MAPUTO (Reuters) – Mozambique’s President Filipe Nyusi is heading for a landslide victory in elections, according to a preliminary estimate by an observer group on Monday, in a contest the opposition claims has been tarnished by “mega fraud”.
Based on data from almost 2,500 polling stations out of a total of more than 20,000, the the Electoral Institute for Sustainable Democracy in Africa (EISA) estimates Nyusi will win 70.9% of the vote.
Though official results have yet to be announced, former guerrilla movement turned main opposition party Renamo has already rejected the outcome, decrying irregularities in the process from voter registration through to counting.
Perceived fraud and an unhappy Renamo threaten a fragile peace accord signed just months ago between its presidential candidate, Ossufo Momade, and Nyusi.
EISA programme officer Domingos Rosario said that during its count, the institute found that in many polling stations across seven different provinces, the number of votes greatly exceeded the number of voters registered at that station.
The official count for the Oct. 15 presidential, provincial and legislative poll, which will decide who controls a nation on the cusp of becoming a top global gas exporter, is still ongoing. A spokesman for the Electoral Administration Technical Secretariat did not respond to multiple requests for comment.
Two-thirds of polling stations have been processed, representing just over 36% of the more than 13 million potential ballots from registered voters, according to data on the electoral commission’s website, which has barely changed since Sunday.
So far, Nyusi has taken 74.6% of the presidential vote versus 20.2% for his main rival, Renamo candidate Ossufo Momade, the website shows.

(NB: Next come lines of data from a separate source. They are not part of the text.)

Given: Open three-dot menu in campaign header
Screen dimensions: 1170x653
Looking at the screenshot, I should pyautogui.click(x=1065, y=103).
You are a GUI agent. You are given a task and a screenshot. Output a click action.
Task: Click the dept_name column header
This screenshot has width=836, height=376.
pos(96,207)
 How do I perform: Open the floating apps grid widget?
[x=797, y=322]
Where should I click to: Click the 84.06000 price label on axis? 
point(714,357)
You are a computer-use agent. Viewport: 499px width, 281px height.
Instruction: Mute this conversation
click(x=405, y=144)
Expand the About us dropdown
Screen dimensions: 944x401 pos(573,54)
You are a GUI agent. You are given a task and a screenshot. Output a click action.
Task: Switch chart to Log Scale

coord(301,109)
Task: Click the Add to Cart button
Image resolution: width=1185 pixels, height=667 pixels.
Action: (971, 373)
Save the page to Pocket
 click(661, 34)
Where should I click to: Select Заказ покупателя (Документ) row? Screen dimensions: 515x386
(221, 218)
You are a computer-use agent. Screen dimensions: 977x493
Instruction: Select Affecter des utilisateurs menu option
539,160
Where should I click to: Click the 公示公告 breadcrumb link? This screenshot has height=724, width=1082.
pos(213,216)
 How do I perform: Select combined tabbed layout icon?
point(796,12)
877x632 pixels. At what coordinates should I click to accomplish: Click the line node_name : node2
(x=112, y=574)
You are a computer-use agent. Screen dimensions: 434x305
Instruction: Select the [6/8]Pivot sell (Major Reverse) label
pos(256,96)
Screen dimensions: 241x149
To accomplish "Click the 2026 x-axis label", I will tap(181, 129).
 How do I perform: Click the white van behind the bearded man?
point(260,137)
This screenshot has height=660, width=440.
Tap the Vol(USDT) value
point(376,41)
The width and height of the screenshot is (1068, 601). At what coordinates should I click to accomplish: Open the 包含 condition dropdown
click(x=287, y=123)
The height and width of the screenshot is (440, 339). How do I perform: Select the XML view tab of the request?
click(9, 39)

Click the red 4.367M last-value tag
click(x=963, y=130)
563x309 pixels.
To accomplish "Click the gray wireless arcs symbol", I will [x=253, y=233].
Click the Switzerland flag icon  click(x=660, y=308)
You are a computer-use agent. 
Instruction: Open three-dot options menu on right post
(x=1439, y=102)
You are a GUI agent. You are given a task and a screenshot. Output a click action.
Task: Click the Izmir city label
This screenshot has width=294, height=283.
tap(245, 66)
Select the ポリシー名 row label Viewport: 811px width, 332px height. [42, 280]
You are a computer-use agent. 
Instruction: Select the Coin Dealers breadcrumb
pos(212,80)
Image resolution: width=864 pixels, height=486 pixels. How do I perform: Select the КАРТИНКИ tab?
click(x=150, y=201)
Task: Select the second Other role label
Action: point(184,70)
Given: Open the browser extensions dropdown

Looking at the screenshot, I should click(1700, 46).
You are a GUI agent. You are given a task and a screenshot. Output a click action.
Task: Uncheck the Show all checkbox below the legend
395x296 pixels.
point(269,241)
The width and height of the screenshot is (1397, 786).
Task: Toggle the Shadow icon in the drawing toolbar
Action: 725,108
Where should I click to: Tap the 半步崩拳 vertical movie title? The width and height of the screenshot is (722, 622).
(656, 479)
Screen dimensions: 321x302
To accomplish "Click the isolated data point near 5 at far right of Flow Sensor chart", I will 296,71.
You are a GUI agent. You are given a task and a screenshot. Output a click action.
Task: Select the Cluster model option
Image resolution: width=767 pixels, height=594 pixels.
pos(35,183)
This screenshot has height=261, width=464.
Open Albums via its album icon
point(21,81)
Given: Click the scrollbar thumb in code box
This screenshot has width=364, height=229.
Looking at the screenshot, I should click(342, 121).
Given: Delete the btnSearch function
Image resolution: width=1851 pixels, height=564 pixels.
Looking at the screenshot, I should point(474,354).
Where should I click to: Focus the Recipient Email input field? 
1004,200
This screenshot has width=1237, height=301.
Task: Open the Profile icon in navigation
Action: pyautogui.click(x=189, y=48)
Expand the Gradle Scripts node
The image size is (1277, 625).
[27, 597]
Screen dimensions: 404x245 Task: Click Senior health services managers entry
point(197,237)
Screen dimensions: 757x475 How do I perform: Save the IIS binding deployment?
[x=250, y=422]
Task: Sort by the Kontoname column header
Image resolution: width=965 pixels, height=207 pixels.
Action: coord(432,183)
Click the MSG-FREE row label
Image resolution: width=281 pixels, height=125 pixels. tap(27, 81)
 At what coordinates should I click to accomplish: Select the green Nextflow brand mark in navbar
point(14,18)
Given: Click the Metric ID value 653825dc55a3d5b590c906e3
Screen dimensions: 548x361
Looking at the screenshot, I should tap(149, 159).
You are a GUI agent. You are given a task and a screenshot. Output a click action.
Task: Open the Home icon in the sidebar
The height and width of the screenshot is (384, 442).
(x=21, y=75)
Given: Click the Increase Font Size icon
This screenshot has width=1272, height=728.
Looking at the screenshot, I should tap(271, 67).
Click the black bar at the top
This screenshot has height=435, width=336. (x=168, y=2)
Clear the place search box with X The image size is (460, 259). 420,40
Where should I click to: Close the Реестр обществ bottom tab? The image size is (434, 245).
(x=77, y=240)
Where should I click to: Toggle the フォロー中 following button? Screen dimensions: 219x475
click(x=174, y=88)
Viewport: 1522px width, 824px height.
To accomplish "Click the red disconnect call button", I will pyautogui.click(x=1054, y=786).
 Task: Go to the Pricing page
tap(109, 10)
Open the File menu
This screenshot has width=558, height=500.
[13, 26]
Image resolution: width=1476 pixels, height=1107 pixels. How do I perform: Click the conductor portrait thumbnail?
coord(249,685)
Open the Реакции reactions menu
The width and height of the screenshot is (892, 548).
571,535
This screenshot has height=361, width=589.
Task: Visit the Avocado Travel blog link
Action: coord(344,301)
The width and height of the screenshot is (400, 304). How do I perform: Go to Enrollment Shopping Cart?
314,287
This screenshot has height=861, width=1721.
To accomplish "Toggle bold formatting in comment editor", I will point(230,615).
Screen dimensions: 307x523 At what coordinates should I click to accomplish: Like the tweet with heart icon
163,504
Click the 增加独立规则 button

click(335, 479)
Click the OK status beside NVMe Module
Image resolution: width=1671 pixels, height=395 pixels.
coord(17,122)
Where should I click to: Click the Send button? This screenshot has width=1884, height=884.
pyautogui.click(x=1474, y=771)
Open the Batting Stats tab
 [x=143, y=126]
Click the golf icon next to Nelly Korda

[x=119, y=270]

EISA estimates Momade will end up with around 21.4% of the vote while Daviz Simango, of smaller rival the Mozambique Democratic Movement, will secure 6.9%, Rosario told a news conference.
Renamo and Nyusi’s party, the ruling Frelimo, fought on opposite sides of a 16-year civil war that ended in a truce in 1992, but the former foes have clashed sporadically since.
The pact was meant to bring a formal and definitive end to four decades of violence between the two, shoring up Mozambique’s stability just before blockbuster gas projects in the gas-rich north led by the likes of Exxon Mobil Corp and Total take off.
Instead, it is at risk of collapse as tensions rise. Nyusi and Frelimo, which has controlled Mozambique since independence from Portugal in 1975, were widely expected to win the election but not by such a significant margin.
Frelimo spokesman Caifadine Manasse said Renamo regularly complains about elections, despite being part of all the electoral bodies and having delegates at voting stations.
“Renamo is not serious about democracy,” he said.